Niet alle berichtenservices ondersteunen dezelfde berichtstructuur. Om integratie met dergelijke services mogelijk te maken, kan de serializer reageren op aangepaste berichtstructuren door de messageAdapter optie in de constructor in te stellen met een bijbehorende berichtproducent en -consument. Azure Messaging-clientbibliotheken exporteren standaardadapters voor hun berichttypen.

Voorbeelden

Een serialiseren en deserialiseren @azure/event-hubsEventData

const { DefaultAzureCredential } = require("@azure/identity");
const { createEventDataAdapter } = require("@azure/event-hubs");
const { SchemaRegistryClient } = require("@azure/schema-registry");
const { JsonSerializer } = require("@azure/schema-registry-json");

const client = new SchemaRegistryClient(
  "<fully qualified namespace>",
  new DefaultAzureCredential()
);
const serializer = new JsonSerializer(client, {
  groupName: "<group>",
  messageAdapter: createEventDataAdapter(),
});

// Example Json schema
const schema = JSON.stringify({  
  $schema: "http://json-schema.org/draft-04/schema#",
  $id: "person",
  title: "Student",
  description: "A student in the class",
  type: "object",
  properties: {
    name: {
      type: "string",
      description: "The name of the student",
    },
  },
  required: ["name"]
});

// Example value that matches the Json schema above
const value = { name: "Bob" };

// Serialize value to a message
const message = await serializer.serialize(value, schema);

// Deserialize a message to value
const deserializedValue = await serializer.deserialize(message);

De serialisatiefunctie controleert niet of de gedeserialiseerde waarde overeenkomt met het schema, maar biedt een optie om een dergelijke validatie te implementeren. De toepassing kan een validatie-callbackfunctie doorgeven als een van de opties voor de deserialisatiemethode, waar schemavalidatie kan worden geïmplementeerd. Bekijk het voorbeeld om te zien hoe de schemaRegistryJsonWithValidation validatie kan worden geïmplementeerd.

Problemen oplossen

De Json-serializer communiceert zo nodig met de schemaregisterservice om schema's te registreren of op te vragen. Deze service-aanroepen kunnen een RestError genereren. Bovendien worden er fouten van het type Error gegenereerd wanneer serialisatie of deserialisatie mislukt. De cause eigenschap bevat de onderliggende fout die is gegenereerd vanuit de JSON-parser.

Logboekregistratie

Het inschakelen van logboekregistratie kan helpen bij het ontdekken van nuttige informatie over fouten. Als u een logboek met HTTP-aanvragen en -antwoorden wilt zien, stelt u de AZURE_LOG_LEVEL omgevingsvariabele in op info. U kunt logboekregistratie ook tijdens runtime inschakelen door aan te roepen setLogLevel in de @azure/logger:

const { setLogLevel } = require("@azure/logger");

setLogLevel("info");

Volgende stappen

Bekijk de map met voorbeelden voor gedetailleerde voorbeelden van het gebruik van deze bibliotheek.

Bijdragen

Wij verwelkomen bijdragen en suggesties voor dit project. Voor de meeste bijdragen moet u instemmen met een licentieovereenkomst voor bijdragers (CLA: Contributor License Agreement) waarin u verklaart dat u gerechtigd bent ons het recht te geven uw bijdrage te gebruiken, en dat u dit ook doet. Ga naar https://cla.microsoft.com voor meer informatie.
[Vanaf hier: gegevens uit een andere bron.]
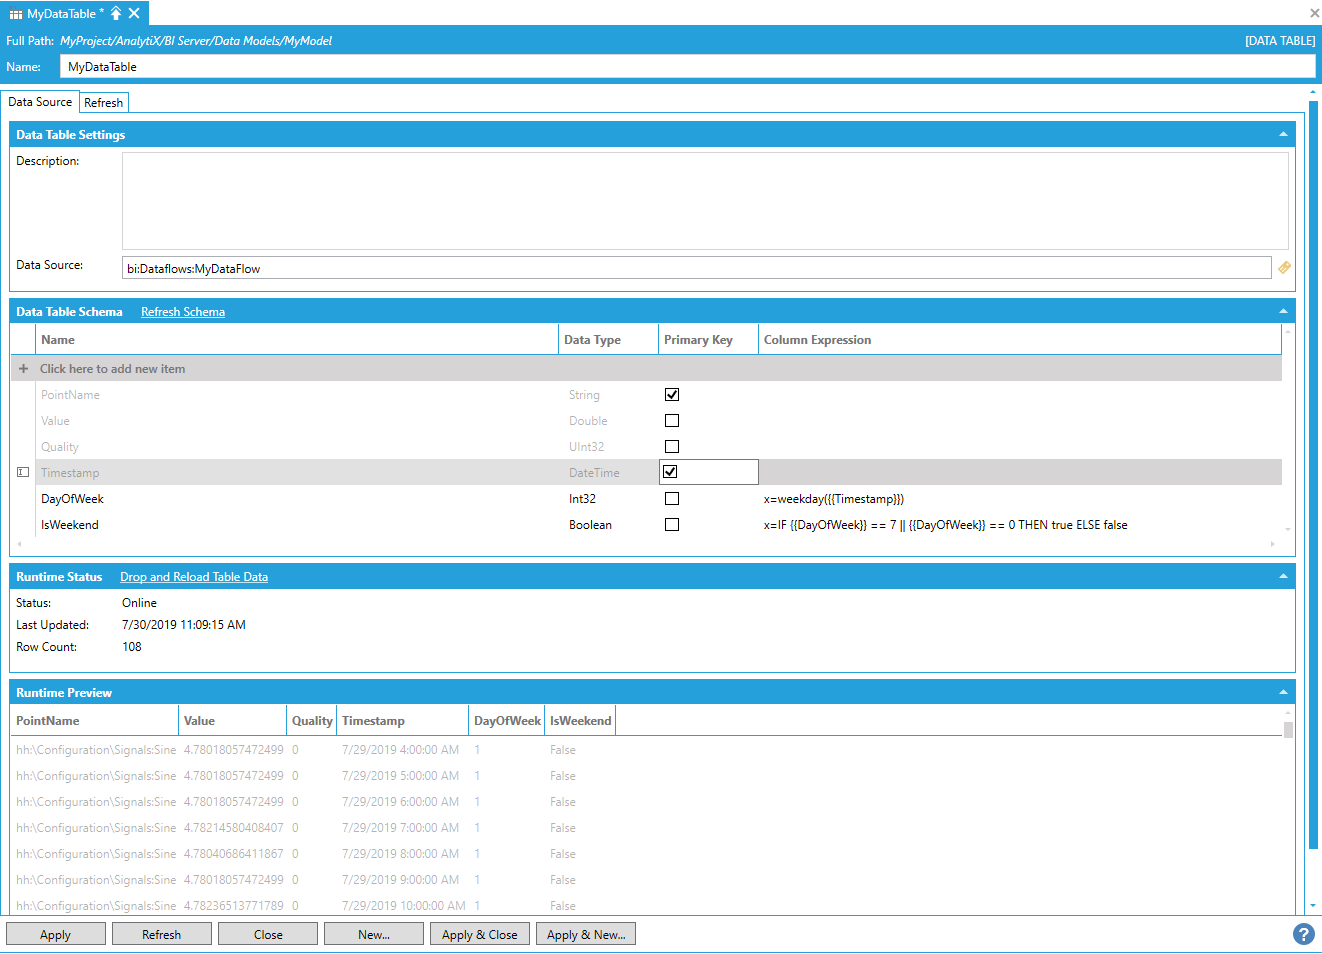Click the table icon on MyDataTable tab
Viewport: 1322px width, 954px height.
[16, 14]
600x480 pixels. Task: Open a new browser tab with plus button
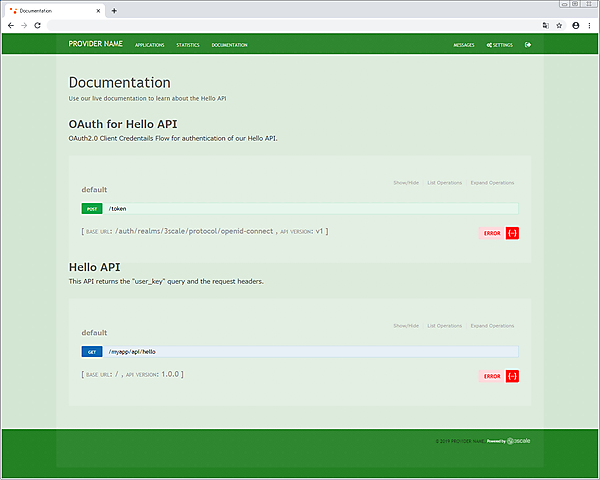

Wanneer u een pull-aanvraag indient, wordt met een CLA-bot automatisch bepaald of u een CLA moet verschaffen en wordt de pull-aanvraag dienovereenkomstig opgemaakt (bijvoorbeeld met een label of commentaar). Volg gewoon de instructies van de bot. U hoeft dit maar eenmaal te doen voor alle repo's waar gebruik wordt gemaakt van onze CLA.

Op dit project is de Microsoft Open Source Code of Conduct (Microsoft Open Source-gedragscode) van toepassing. Zie voor meer informatie de veelgestelde vragen over de gedragscode of neem contact op opencode@microsoft.com met eventuele aanvullende vragen of opmerkingen.

Als u een bijdrage wilt leveren aan deze bibliotheek, leest u de handleiding voor bijdragen voor meer informatie over het bouwen en testen van de code.